Two Questions To Ask For More Thoughtful Communications
How a two-question quiz can improve your association’s communications and boost member engagement as well.
Every message is an opportunity.
I joined the association world after a decade spent as a newspaper reporter, freelancer, and trade magazine editor. Over the years, I have had many people ask me about working in a series of allegedly dying industries. (Many of these also people claimed to be my friends.)
I would always respond that, with so many tools at journalists’ disposal, it was in fact an exciting time to be a communicator. We could tell our stories in so many ways: audio, videos, words, slideshows, web-only exclusives, embedded documents, HTML5, aggregated social posts, crowdsourced commentary.
Honestly, it’s a bit overwhelming.
The same is true now for associations. We have an embarrassment of riches when it comes to tools and tactics for communicating and engaging with our members. And we have even more tools to help us measure those messages.
Great! Right?
Maybe. Probably.
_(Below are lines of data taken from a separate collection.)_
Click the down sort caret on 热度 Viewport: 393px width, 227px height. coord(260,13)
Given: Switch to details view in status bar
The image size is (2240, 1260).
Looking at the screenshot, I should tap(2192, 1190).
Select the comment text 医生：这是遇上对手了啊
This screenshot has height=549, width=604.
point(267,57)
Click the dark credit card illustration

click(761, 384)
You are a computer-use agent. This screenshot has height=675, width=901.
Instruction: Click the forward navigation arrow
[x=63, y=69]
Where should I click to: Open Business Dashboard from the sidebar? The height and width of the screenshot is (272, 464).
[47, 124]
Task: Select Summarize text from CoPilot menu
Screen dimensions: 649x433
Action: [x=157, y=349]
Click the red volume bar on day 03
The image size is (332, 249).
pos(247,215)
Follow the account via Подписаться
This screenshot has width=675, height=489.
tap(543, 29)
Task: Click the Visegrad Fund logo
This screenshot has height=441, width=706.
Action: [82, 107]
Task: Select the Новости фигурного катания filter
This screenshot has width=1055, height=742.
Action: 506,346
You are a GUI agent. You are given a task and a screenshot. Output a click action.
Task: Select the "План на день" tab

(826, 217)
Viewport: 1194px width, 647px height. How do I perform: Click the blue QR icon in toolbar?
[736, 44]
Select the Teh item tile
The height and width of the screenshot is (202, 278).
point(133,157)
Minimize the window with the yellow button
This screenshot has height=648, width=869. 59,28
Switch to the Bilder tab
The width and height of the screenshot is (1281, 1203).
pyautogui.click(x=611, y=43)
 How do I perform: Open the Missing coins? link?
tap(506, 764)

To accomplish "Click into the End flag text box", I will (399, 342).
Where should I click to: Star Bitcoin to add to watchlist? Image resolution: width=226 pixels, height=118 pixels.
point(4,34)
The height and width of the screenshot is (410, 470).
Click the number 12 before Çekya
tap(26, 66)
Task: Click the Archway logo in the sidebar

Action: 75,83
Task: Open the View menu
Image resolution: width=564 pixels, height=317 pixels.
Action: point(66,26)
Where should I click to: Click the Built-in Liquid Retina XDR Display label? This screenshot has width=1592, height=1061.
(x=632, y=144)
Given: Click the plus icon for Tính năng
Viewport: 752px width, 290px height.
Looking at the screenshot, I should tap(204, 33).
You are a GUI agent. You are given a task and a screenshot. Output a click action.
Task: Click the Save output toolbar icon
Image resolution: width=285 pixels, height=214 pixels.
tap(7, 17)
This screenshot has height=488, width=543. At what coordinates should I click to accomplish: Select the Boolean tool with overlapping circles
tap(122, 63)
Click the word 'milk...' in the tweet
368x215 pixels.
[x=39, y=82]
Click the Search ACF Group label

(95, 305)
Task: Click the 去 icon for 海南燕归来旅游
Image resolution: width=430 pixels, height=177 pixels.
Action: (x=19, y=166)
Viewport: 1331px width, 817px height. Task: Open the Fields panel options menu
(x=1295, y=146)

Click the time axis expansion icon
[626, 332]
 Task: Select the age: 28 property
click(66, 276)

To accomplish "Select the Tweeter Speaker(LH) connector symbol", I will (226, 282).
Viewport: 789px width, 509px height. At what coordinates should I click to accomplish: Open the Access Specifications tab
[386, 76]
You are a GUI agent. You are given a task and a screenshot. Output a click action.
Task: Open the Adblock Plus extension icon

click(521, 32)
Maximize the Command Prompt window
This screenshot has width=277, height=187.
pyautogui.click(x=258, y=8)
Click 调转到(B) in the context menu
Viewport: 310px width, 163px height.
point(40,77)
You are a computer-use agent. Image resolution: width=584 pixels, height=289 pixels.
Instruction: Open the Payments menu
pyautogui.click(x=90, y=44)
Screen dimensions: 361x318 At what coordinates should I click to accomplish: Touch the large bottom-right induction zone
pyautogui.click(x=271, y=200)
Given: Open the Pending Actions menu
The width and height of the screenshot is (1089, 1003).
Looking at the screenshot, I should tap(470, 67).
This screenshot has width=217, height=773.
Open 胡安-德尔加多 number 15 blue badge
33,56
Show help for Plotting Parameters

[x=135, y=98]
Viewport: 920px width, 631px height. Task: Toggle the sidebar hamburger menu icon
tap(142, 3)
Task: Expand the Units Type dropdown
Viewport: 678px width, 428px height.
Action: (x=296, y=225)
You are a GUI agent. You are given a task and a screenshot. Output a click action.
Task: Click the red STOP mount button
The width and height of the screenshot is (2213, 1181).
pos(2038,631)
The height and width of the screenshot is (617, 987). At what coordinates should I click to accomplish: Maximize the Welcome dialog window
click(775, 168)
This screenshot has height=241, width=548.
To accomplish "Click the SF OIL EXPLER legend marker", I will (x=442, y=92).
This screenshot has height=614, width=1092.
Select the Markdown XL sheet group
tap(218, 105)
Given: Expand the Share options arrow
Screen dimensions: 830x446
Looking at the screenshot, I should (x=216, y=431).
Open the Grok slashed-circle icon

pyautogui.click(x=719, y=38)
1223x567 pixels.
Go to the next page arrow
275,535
But as tools and tactics continue to evolve at a rapid clip, a two-question quiz can help focus our work to make it even more engaging.
- Is what we’re saying useful to our audience?
- Are we saying it in the most effective way?
Because regardless of the tools we’re using, if what we’re saying isn’t useful, how we’re saying it doesn’t really matter.
The bottom line is this: Our members have a limited supply of time and attention. Every time we send an email, post a video, or publish a quarterly report, we’re asking for a tiny bit of that time and attention. We need to respect the weight of that ask, and make sure what we’re offering is worthy of the exchange.
Communication keeps getting easier, which means we need to keep getting better. Everyone is a publisher now, including our members. As a result, we all have too much email, too many podcasts, and too many notifications to pay attention to. (If you do not, please tell me your ways.)
Even though we spend so much time crafting that dues letter, agonizing over those Twitter posts, and fretting over the kerning on the annual report headlines, our members are receiving all this as one part of an overwhelming deluge of other professional communications and personal commitments.
Every communication we send it subject to its own sort of A/B test by the recipient. Is this useful to me? Is it a good use of my time and attention to read/listen/absorb this?
It’s an interesting thought experiment to take a step back and list out all the communications you send in a year. Everything – all the emails, reports, Facebook posts, all of it.
It can be easy to forget—in the rush of deadlines, the inertia of historical precedent, or just habit—to consider those two questions (i.e., Is what we’re saying useful to our audience? Are we saying this in the most effective way?) in relation to everything else you’re producing. But taking the time to ask them, and to honestly consider the answers, will get you better communications and more engaged members.